The purpose of this exercise is to demonstrate the processing advantage of raw, but at the same time to put this advantages in perspective. I have taken three images in three different lighting situations using a combination of raw and the highest quality JPEG offered by my camera.

Daylight



P551: f8 @ 1/80  ISO 100  27mm AWB  JPEG

P551





P552: f8 @ 1/125  ISO 100  27mm AWB raw 


P552



P553: f8 @ 1/125  ISO 100  27mm AWB  raw amended

P553



In P553 I increased the contrast, highlights and shadows plus decreasing the black clipping. The result is lighter than the original raw and fractionally lighter than the JPEG version.



Artificial light


P554 : f4 @ 1/5  ISO 200  18mm JPEG AWB



P554

 
 
P555: f4 @ 1/5  ISO 200  18mm AWB
 
 
P555
 

P556 : f 4 @ 1/5  ISO 200 18mm AWB  RAW amended
 


For P556 I increased the highlights and increased the shadows to lighten the image.
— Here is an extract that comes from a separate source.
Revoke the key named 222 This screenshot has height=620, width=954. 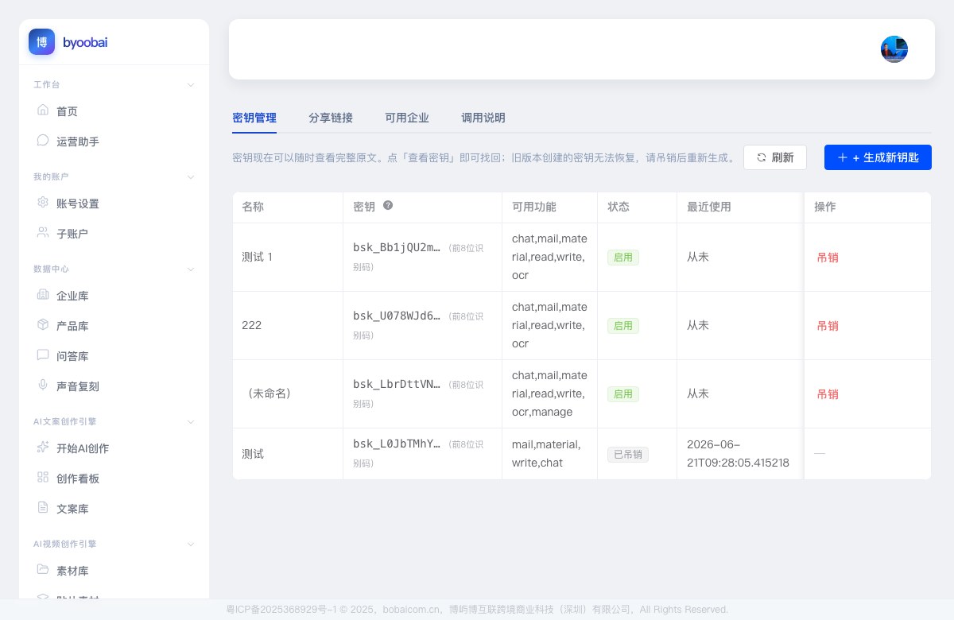click(x=828, y=326)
Looking at the original RAW and JPEG, I can see that the RAW image is darker.





P556



High dynamic range



P557: f9 @1/200 ISO 100 21 mm  WB Daylight


P557






P558:f 9 @1/200 ISO 100  21 mm  WB Daylight

 
P558

 
 
 
 
P559: f9 @1/200 ISO 100  21 mm  WB Daylight
 

P559
In P559 I amended the image by decreasing the white highlights and increasing the shadow which has increased the detail visible. 

Comparing the two versions for each scene, the colours seem darker in the Raw version ( less apparent in the high dynamic range model) and in the case of the image taken in daylight a little more saturated. Not a great deal of difference regarding dynamic range that I can see.